• **REQUIRED WORK**:
Reproduce every item below word for word, but leave the pictures out.

• **PROVIDED INFORMATION**:
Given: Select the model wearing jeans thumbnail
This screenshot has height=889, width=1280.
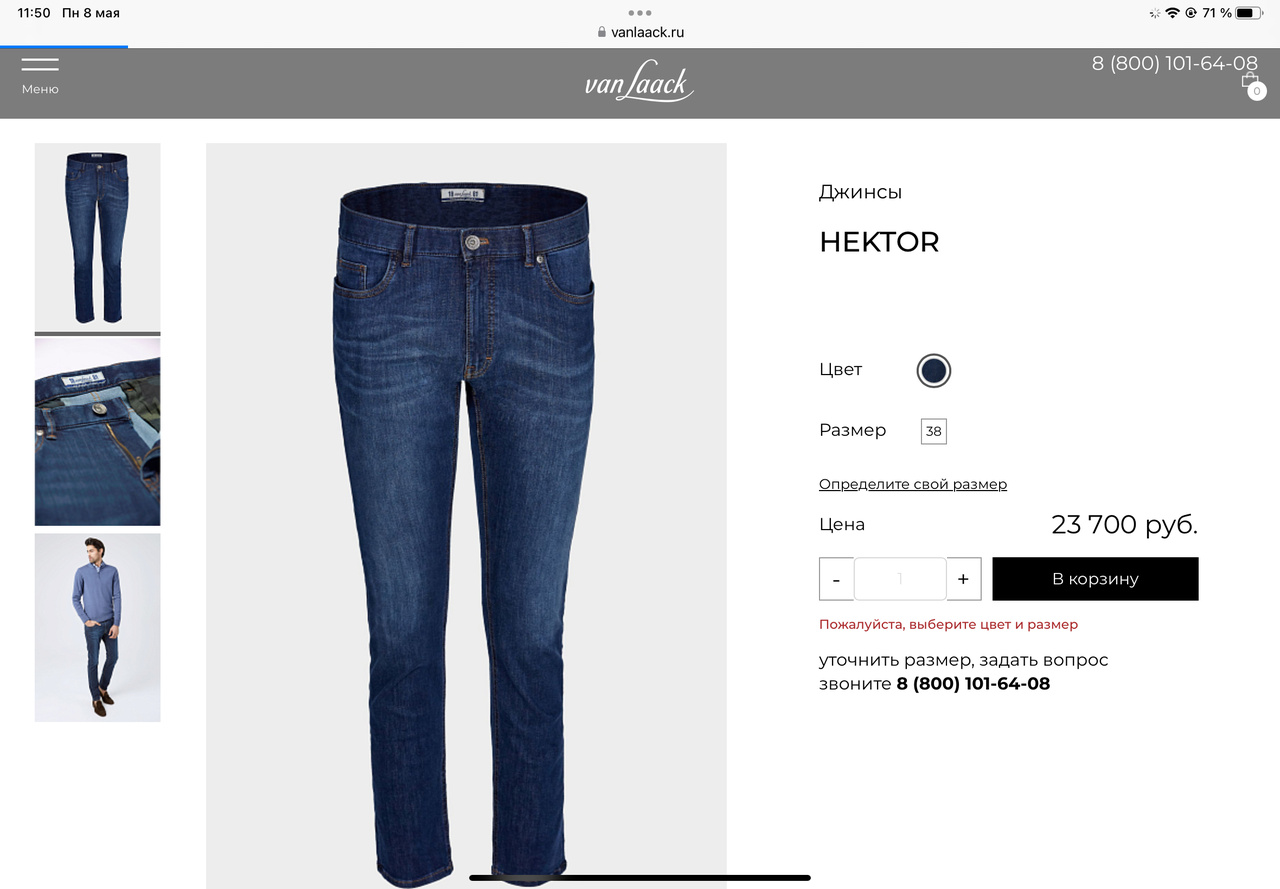Looking at the screenshot, I should tap(97, 628).
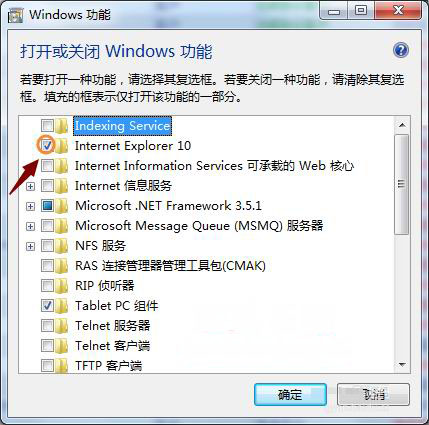
Task: Click the scrollbar down arrow in features list
Action: pos(402,365)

• **EXERCISE RESULT**:
Given: Select the model wearing jeans thumbnail
This screenshot has height=889, width=1280.
Looking at the screenshot, I should tap(97, 628).
Task: Click the scrollbar down arrow in features list
Action: pos(402,365)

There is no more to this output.